Blick in ungewisse Zukunft: Einkäuferin Corinna Fischer (l.) und Designerin Verena Krebs am Vögele-Hauptsitz in Pfäffikon SZ.

KEINE HÄRTEFALLKLAUSEL
Doch die Angestellten geben nicht auf, lassen sich von der Unia beraten. Den Sozialplan, den Vögele diktieren will, akzeptieren sie nicht. Denn er enthält zum Beispiel keine Klausel für Härtefälle. Obwohl es solche gibt. Einkäuferin Irene Eicher sagt zu work: «Ein Kollege ist 63 Jahre alt und nach einem schweren Unfall gesundheitlich angeschlagen. Der findet doch jetzt keine Stelle mehr.» Vögele müsste ihn nur noch ein Jahr beschäftigen, dann könnte er sich frühpensionieren lassen. Aber der Kleiderkonzern blockt ab. Vögele findet den Plan «fair, gut und branchenüblich».

FRIST LÄUFT AB
Die Entlassenen haben unterdessen einen besseren Sozialplan ausgearbeitet. 78 von ihnen haben diesen Vorschlag unterzeichnet. Doch auch darauf stieg Vögele nicht ein. Die Markeneinkaufsleiterin Corinna Fischer ist enttäuscht ob dieser Sturheit: «Wenn sie uns nur einen Millimeter entgegengekommen wären, wir hätten eingewilligt. Aber da kam gar nichts.»

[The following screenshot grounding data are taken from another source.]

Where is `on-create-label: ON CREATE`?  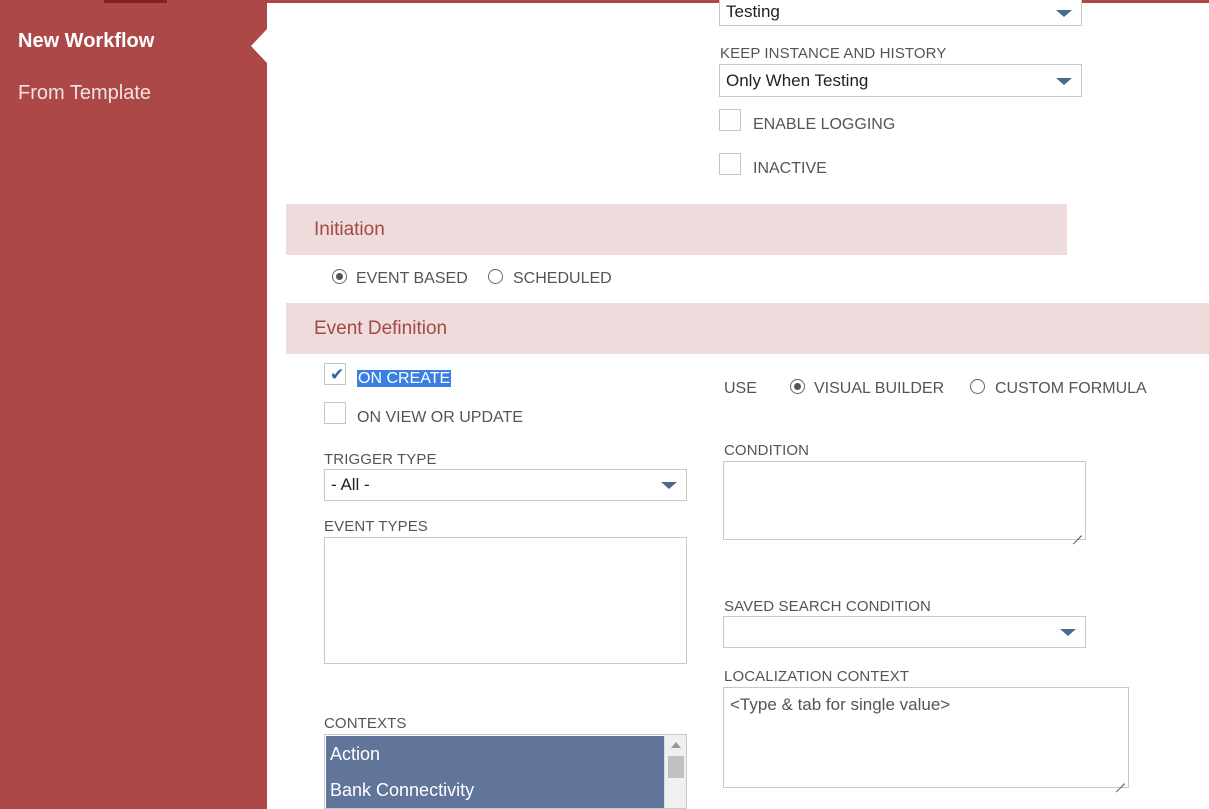
on-create-label: ON CREATE is located at coordinates (404, 378). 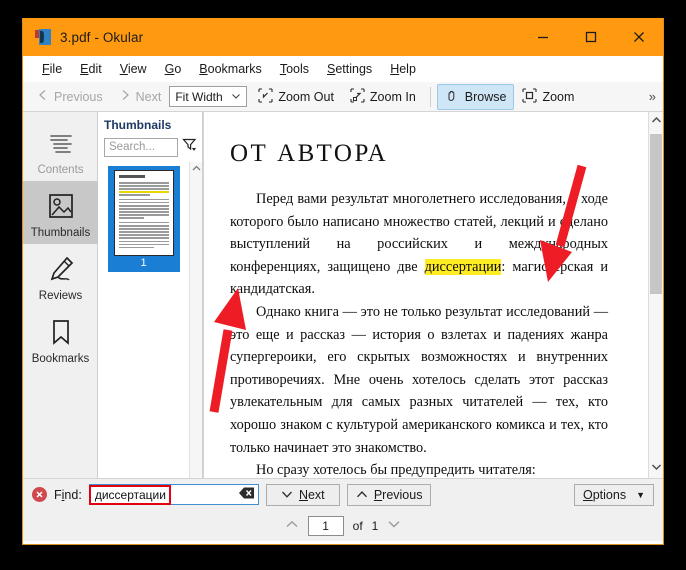 I want to click on browse-tool-button: Browse, so click(x=476, y=96).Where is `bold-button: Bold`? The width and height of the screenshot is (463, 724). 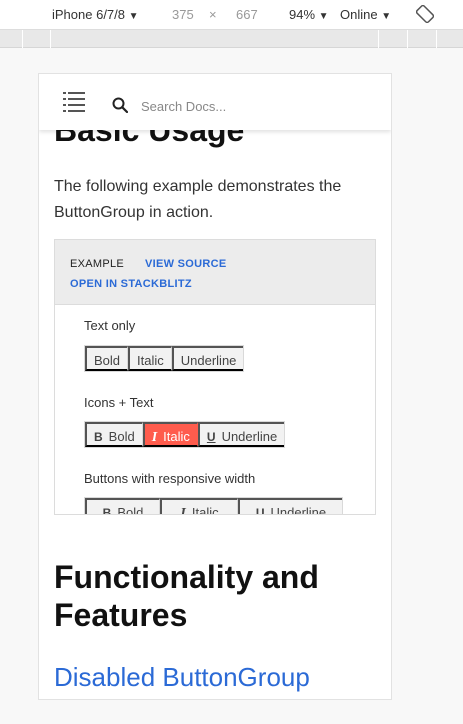
bold-button: Bold is located at coordinates (107, 358).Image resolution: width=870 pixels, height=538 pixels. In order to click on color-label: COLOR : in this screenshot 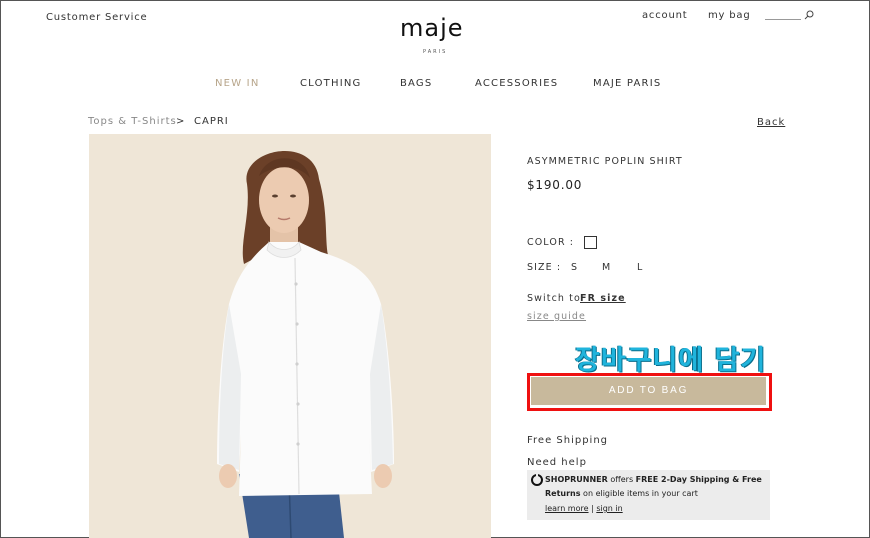, I will do `click(551, 242)`.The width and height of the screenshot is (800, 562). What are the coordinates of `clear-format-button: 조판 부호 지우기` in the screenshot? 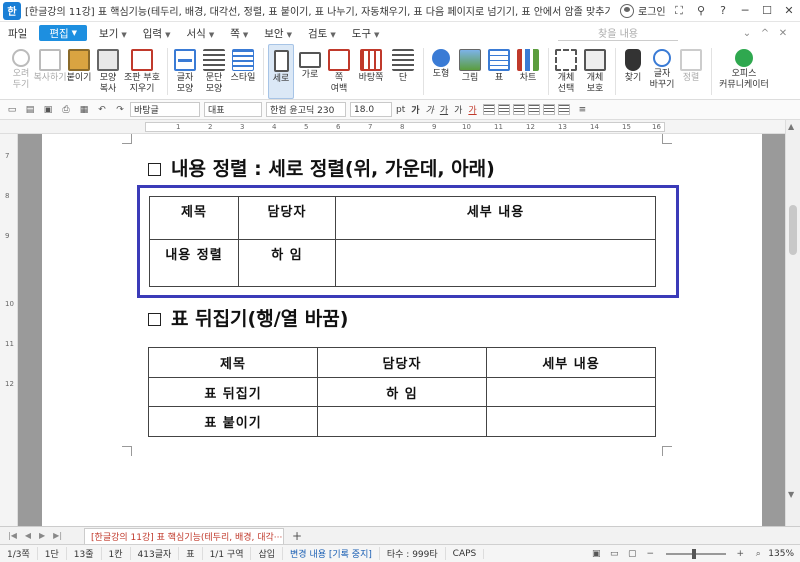 It's located at (142, 72).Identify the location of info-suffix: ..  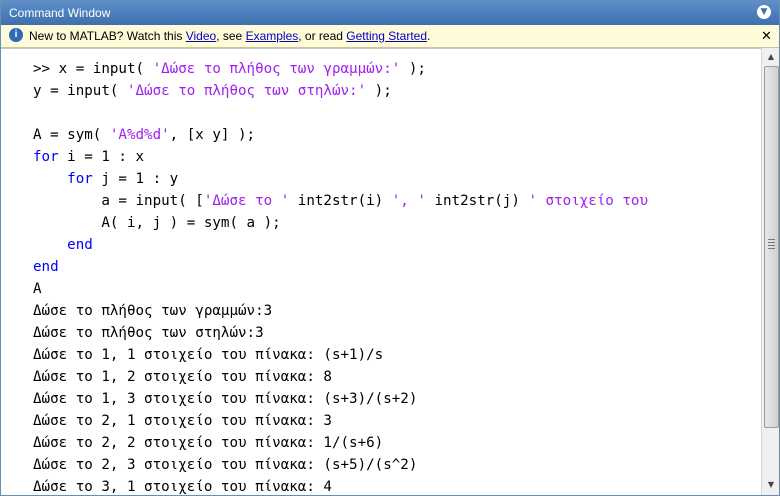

Stattdessen drohten die Manager und versuchten, die Belegschaft zu spalten. Mitte Januar habe es an einer Infoveranstaltung heftige Kritik gehagelt, erinnert sich Andreas Schrödl (57), Leiter Logistik. «Daraufhin sagte der CEO, wenn das so weitergehe, überlege man sich, den Sozialplan zurückzuziehen.»
Die Betroffenen lassen jedoch nicht locker. Jetzt haben sie das Einigungsamt des Kantons Schwyz angerufen. Es soll zwischen der Firma und ihren Angestellten vermitteln. Anfang März schrieb das Amt Vögele einen eingeschriebenen Brief und will Antworten. Die Frist für den Konzern läuft dieser Tage ab.